YOUR OBJECTIVE = Instruction for the entries that follow: retype exactly the lines from the line with "[Search] (124, 11)" to the line with "Email (7, 2169)", both included, and omit all others.

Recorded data
* * *
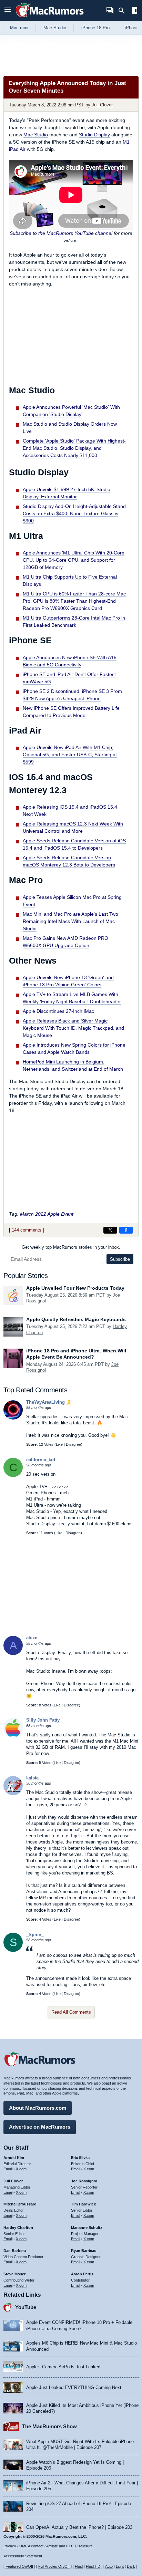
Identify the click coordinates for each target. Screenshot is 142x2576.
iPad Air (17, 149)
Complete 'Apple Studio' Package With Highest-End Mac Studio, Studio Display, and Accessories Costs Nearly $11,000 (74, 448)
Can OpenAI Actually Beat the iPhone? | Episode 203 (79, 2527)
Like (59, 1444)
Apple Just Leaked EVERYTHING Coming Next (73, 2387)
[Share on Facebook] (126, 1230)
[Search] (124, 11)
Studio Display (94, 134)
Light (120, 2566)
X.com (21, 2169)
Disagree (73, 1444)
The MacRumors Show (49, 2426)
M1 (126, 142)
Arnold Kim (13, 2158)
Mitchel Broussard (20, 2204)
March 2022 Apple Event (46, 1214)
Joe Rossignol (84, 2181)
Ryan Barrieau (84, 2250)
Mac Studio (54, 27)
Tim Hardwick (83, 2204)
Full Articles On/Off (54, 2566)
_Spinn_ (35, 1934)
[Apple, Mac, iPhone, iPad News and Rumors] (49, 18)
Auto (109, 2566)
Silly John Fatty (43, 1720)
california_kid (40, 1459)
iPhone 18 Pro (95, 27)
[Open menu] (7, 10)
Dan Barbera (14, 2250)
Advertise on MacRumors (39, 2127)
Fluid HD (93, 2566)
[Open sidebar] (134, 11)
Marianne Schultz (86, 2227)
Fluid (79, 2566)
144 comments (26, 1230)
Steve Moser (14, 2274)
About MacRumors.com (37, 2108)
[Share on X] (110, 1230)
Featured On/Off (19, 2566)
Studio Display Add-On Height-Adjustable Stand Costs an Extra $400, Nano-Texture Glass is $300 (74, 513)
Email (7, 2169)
* * *
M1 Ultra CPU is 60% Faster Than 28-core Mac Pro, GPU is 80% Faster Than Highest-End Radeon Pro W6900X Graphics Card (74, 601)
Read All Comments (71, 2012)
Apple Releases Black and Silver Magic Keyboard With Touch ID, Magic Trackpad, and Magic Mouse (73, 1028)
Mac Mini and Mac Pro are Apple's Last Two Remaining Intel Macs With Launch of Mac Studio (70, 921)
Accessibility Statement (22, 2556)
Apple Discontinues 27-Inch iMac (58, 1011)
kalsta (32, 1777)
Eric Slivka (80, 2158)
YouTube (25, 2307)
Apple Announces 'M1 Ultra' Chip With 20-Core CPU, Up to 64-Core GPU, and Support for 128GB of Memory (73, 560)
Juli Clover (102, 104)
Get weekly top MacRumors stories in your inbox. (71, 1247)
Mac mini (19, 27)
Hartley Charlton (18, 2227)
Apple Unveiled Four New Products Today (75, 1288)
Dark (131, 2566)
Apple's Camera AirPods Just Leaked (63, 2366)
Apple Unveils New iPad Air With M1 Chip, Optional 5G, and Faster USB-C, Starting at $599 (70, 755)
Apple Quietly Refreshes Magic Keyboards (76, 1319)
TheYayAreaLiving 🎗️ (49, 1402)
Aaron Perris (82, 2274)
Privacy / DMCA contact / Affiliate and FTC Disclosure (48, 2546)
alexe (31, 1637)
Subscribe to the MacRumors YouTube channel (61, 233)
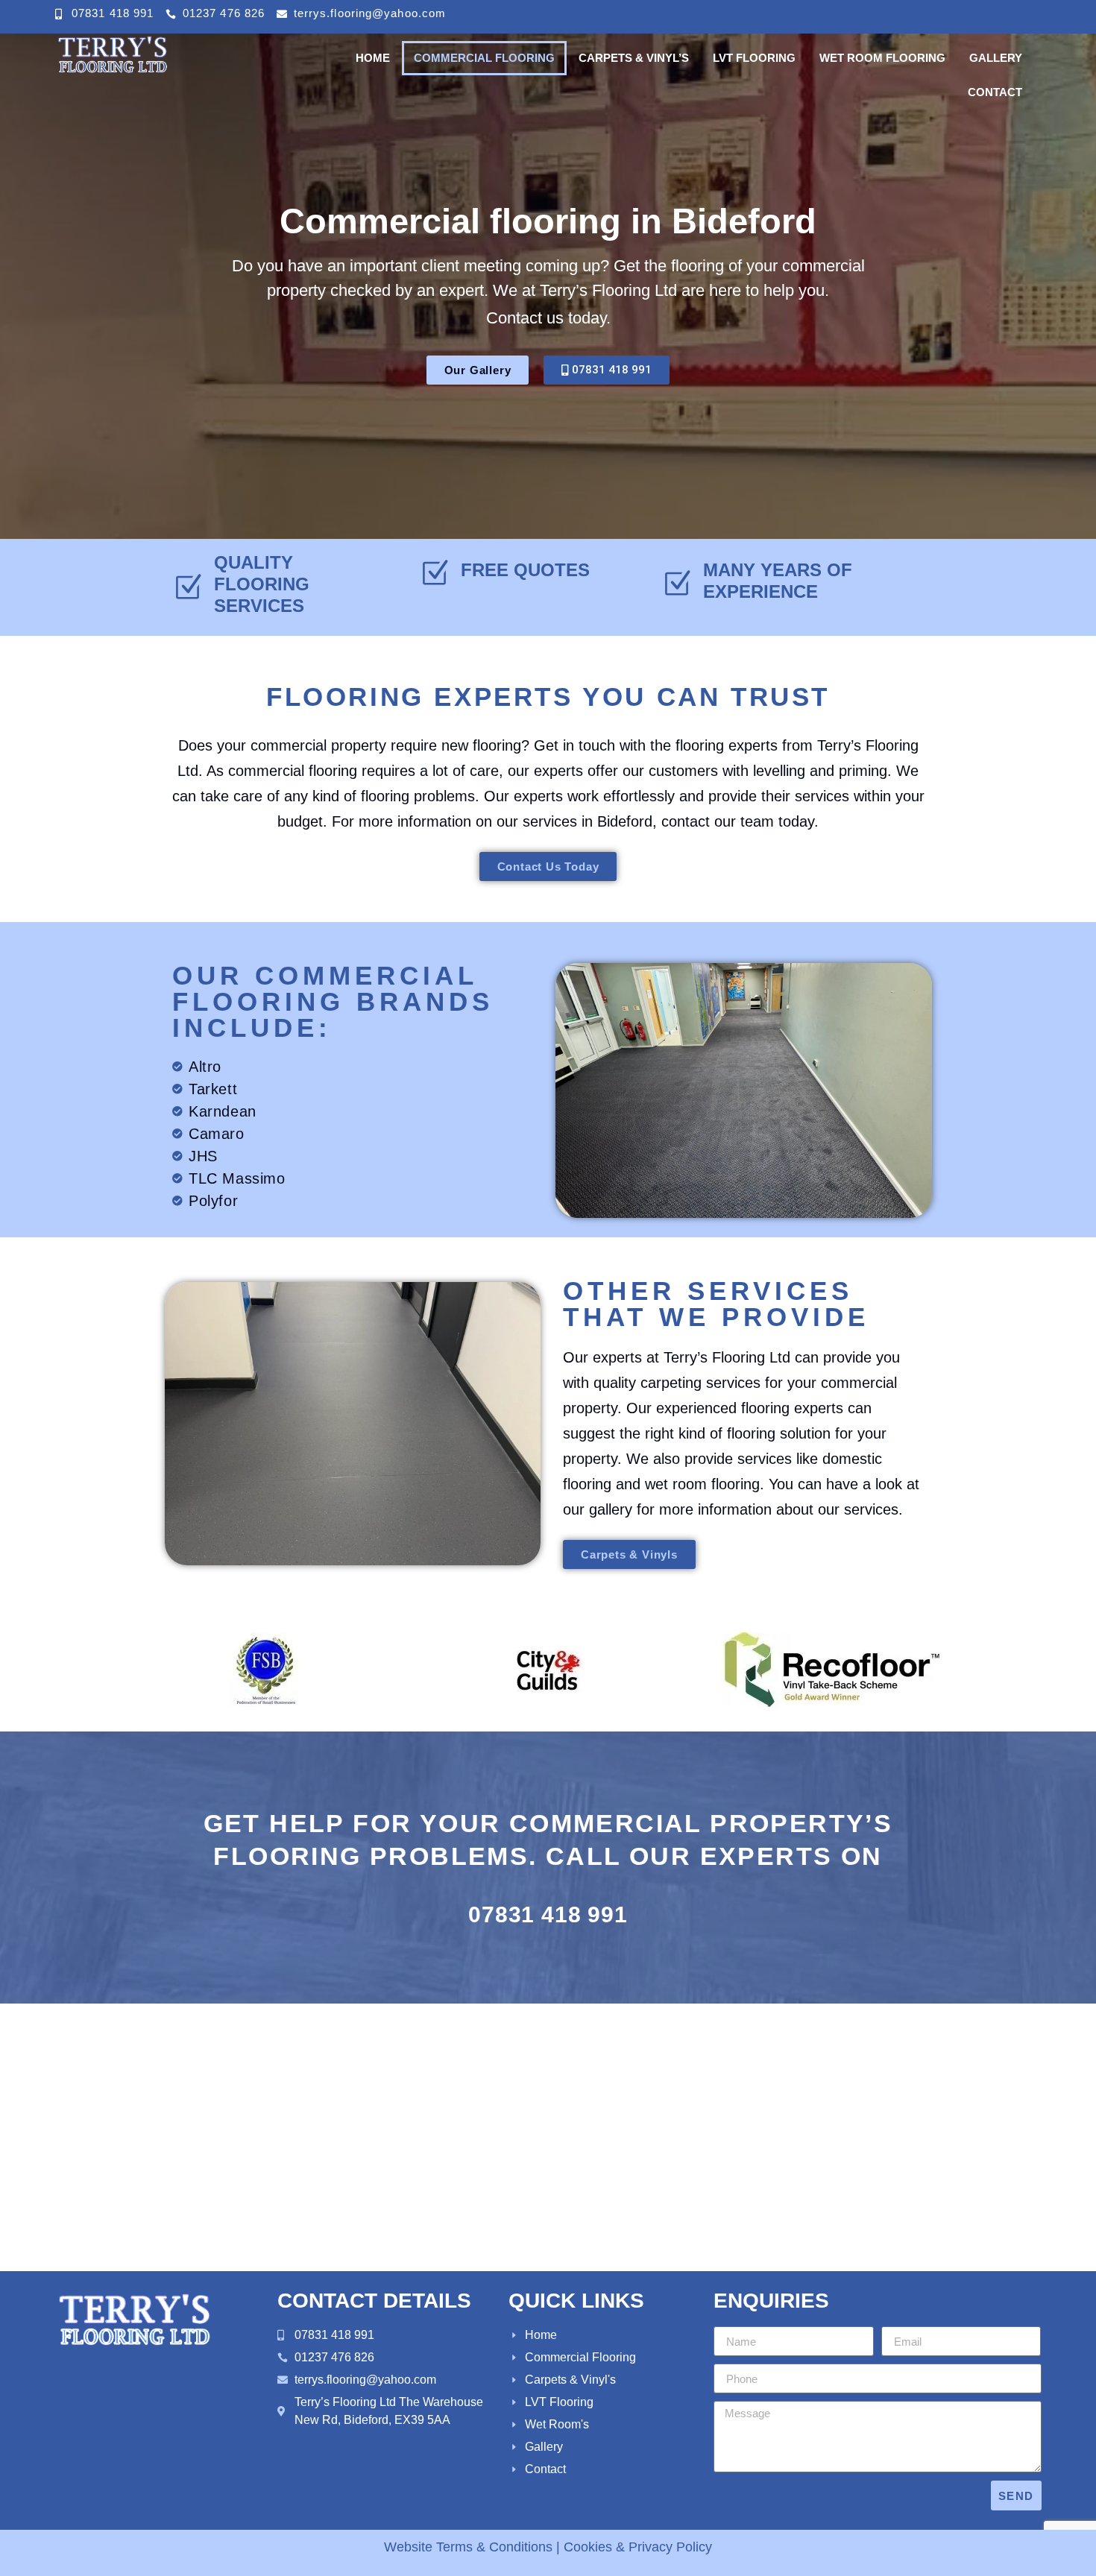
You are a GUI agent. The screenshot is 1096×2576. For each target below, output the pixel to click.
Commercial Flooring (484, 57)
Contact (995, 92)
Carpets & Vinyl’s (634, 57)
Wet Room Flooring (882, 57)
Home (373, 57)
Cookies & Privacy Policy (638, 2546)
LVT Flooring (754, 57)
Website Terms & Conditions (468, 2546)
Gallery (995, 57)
* * *
WRITTEN SOLUTION =
[Search] (124, 11)
Studio Display (94, 134)
Light (120, 2566)
X.com (21, 2169)
Disagree (73, 1444)
The MacRumors Show (49, 2426)
M1 (126, 142)
Arnold Kim (13, 2158)
Mitchel Broussard (20, 2204)
March 2022 Apple Event (46, 1214)
Joe Rossignol (84, 2181)
Ryan Barrieau (84, 2250)
Mac Studio (54, 27)
Tim Hardwick (83, 2204)
Full Articles On/Off (54, 2566)
_Spinn_ (35, 1934)
[Apple, Mac, iPhone, iPad News and Rumors] (49, 18)
Auto (109, 2566)
Silly John Fatty (43, 1720)
california_kid (40, 1459)
iPhone 18 Pro (95, 27)
[Open menu] (7, 10)
Dan Barbera (14, 2250)
Advertise on MacRumors (39, 2127)
Fluid HD (93, 2566)
[Open sidebar] (134, 11)
Marianne Schultz (86, 2227)
Fluid (79, 2566)
144 comments (26, 1230)
Steve Moser (14, 2274)
About MacRumors.com (37, 2108)
[Share on X] (110, 1230)
Featured On/Off (19, 2566)
Studio Display Add-On Height-Adjustable Stand Costs an Extra $400, Nano-Texture Glass is $300 (74, 513)
Email (7, 2169)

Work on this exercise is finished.